What you should do:
Print the following material line for line, with no changes.
-- Start --
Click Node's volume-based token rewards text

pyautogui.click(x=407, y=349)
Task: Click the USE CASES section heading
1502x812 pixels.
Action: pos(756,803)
-- End --
Exercise result:
Click Node's volume-based token rewards text

pyautogui.click(x=407, y=349)
Task: Click the USE CASES section heading
1502x812 pixels.
Action: pos(756,803)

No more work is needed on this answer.